◆ Job
Answer these questions using the passage below about Gethsemane.
1. Which three disciples went with Jesus into the Garden of Gethsemane?
2. Which artist is credited with the painting "Christ in the Garden of Gethsemane"?
3. What did Jesus ask those disciples to do while they tarried there?

As I Have Loved You, Love One Another

One of the most heartbreaking verses in all of scripture was the moment when Jesus brought Peter, James, and John with him as he entered the Garden of Gethsemane. It was to be the contest in which Christ made himself an offering for the entirety of the human family before all the hosts of heaven, the most difficult test he had ever endured. It would push his body and soul to the brink of oblivion, beyond what any individual human had ever suffered. To make intercession for every soul who had ever or would ever live.

 

Christ in the Garden of Gethsemane, Robert Walter Weir (1803-1899)

Courtesy: The Metropolitan Museum of Art
 

 

"My soul is exceeding sorrowful, even unto death: tarry ye here, and watch with me," he said to Peter, James, and John.i A plea from a human heart that doesn't want to suffer, especially not alone. No different from any one of us.

◆ Source material
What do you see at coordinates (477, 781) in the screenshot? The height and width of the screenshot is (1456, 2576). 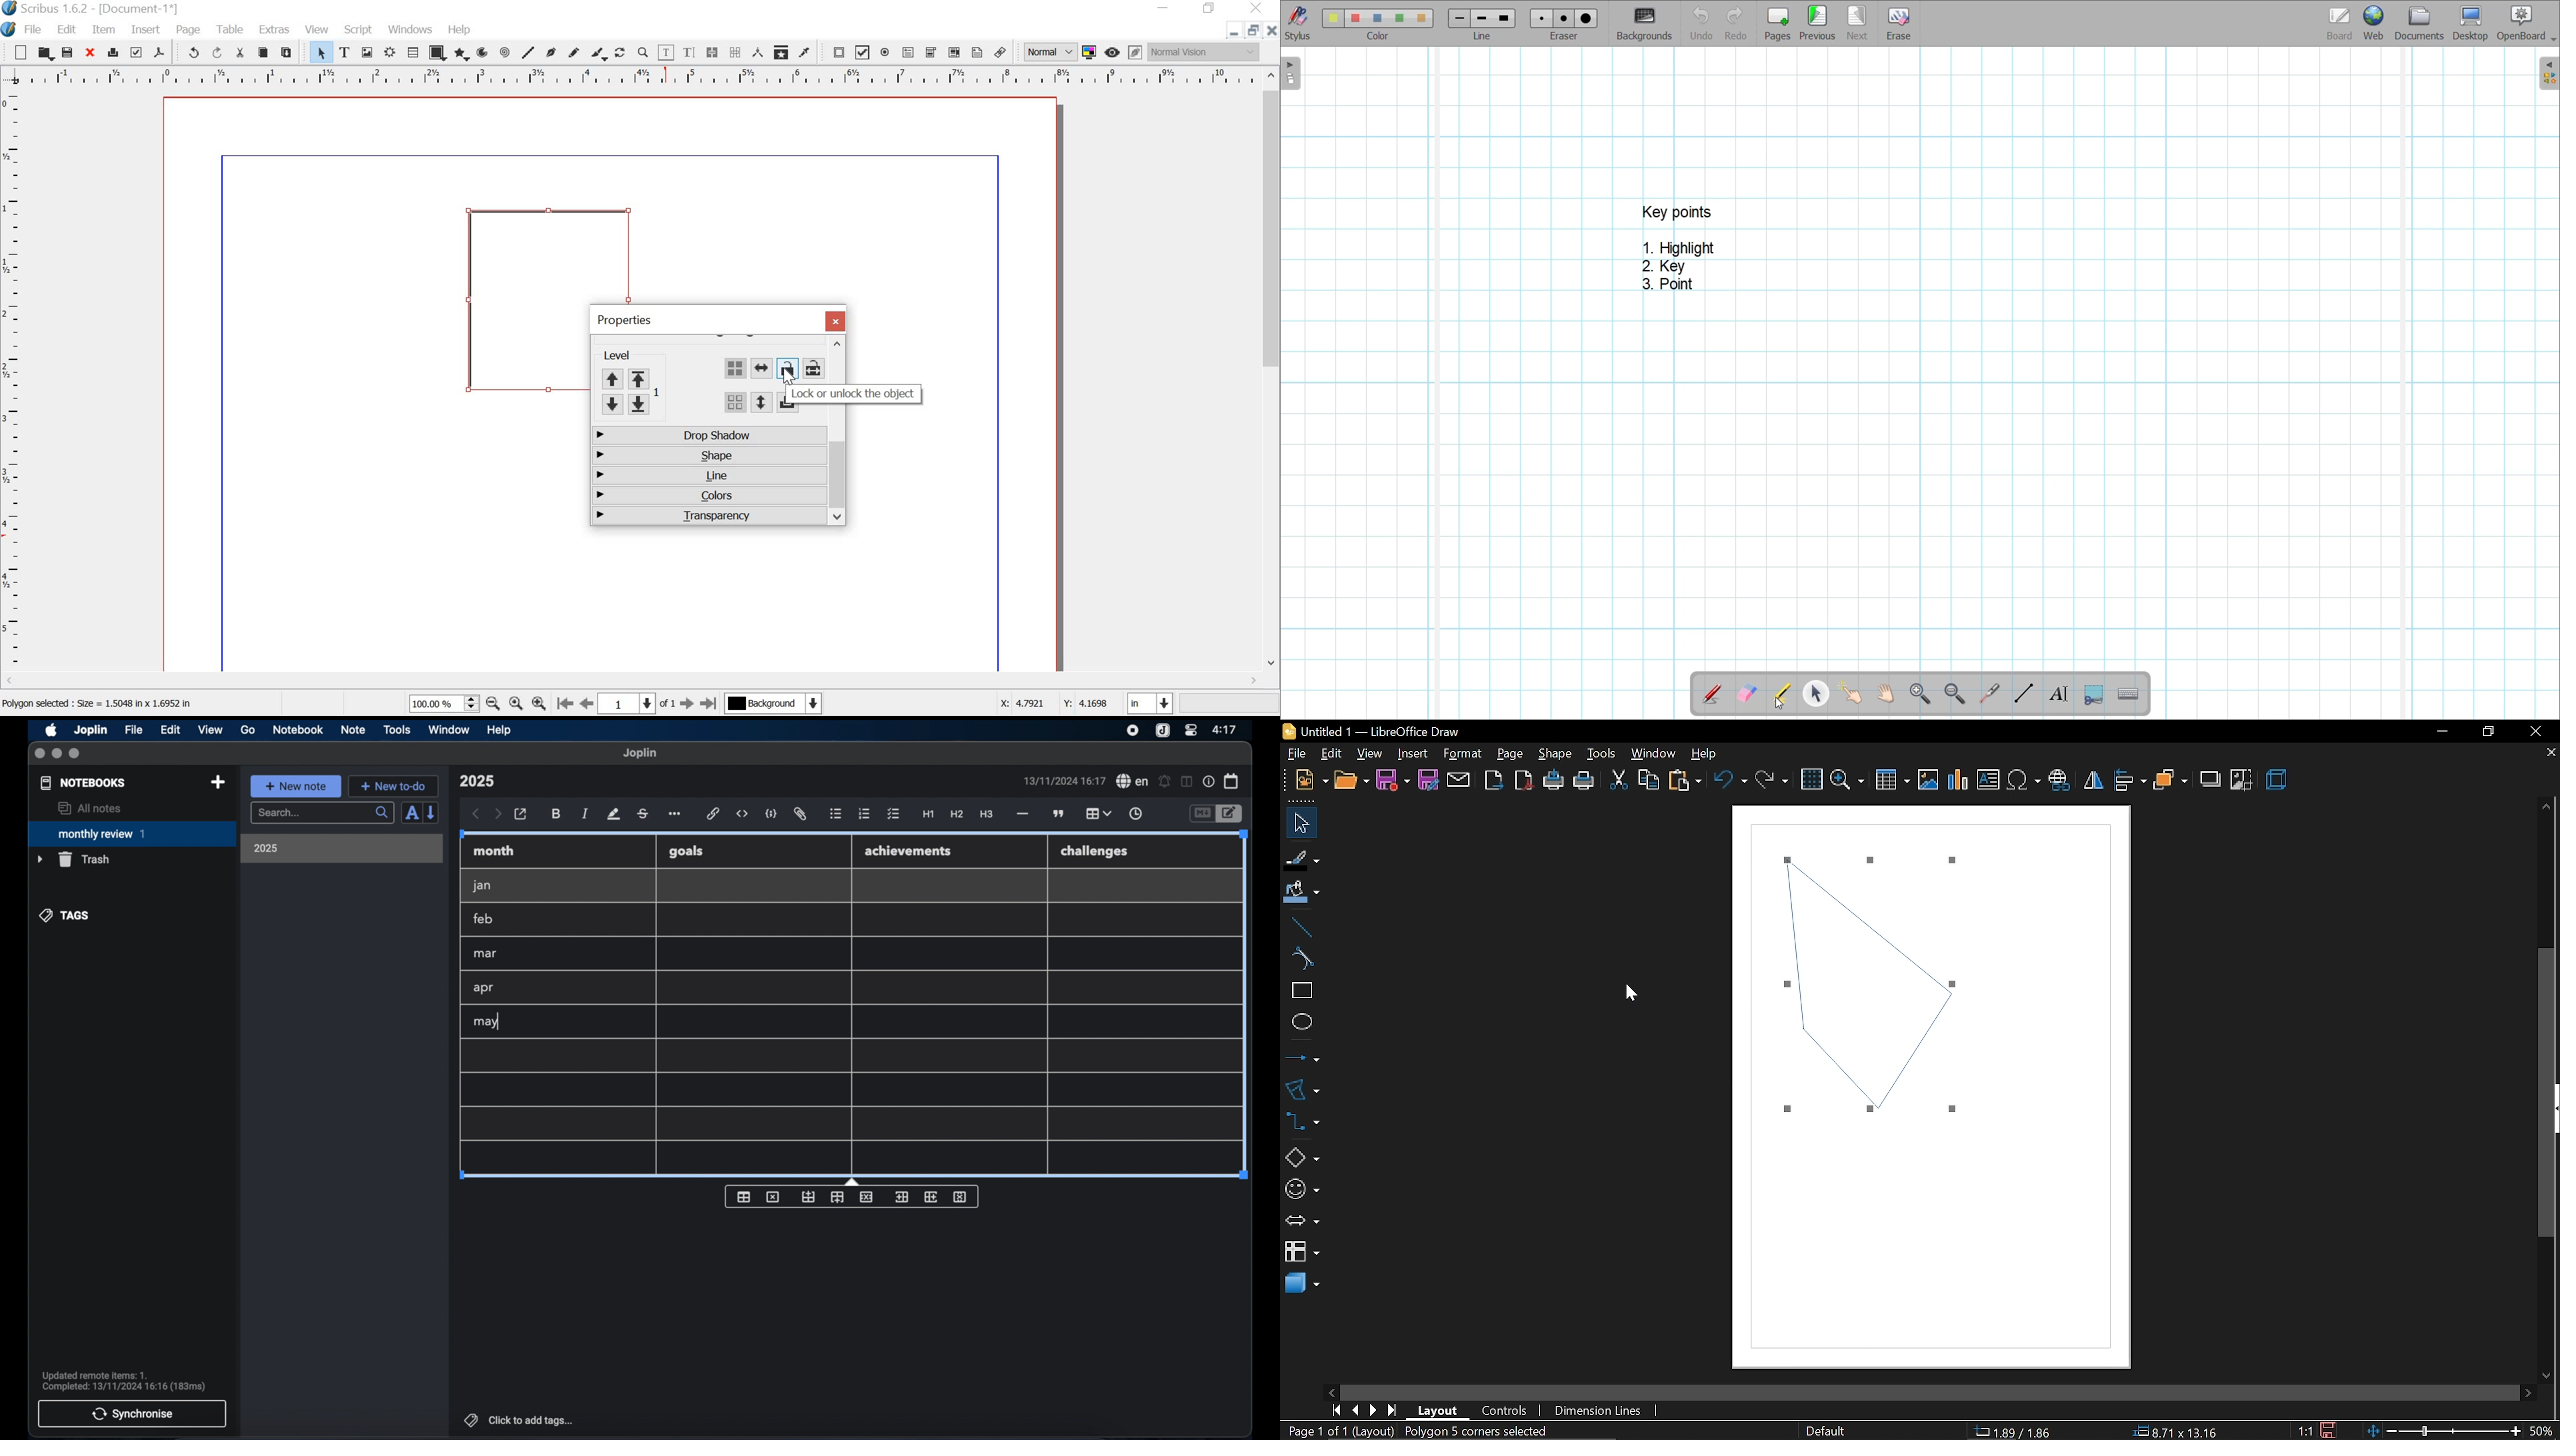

◆ Solved exercise
1. Peter, James, and John.
2. Robert Walter Weir (1803-1899).
3. To watch with him.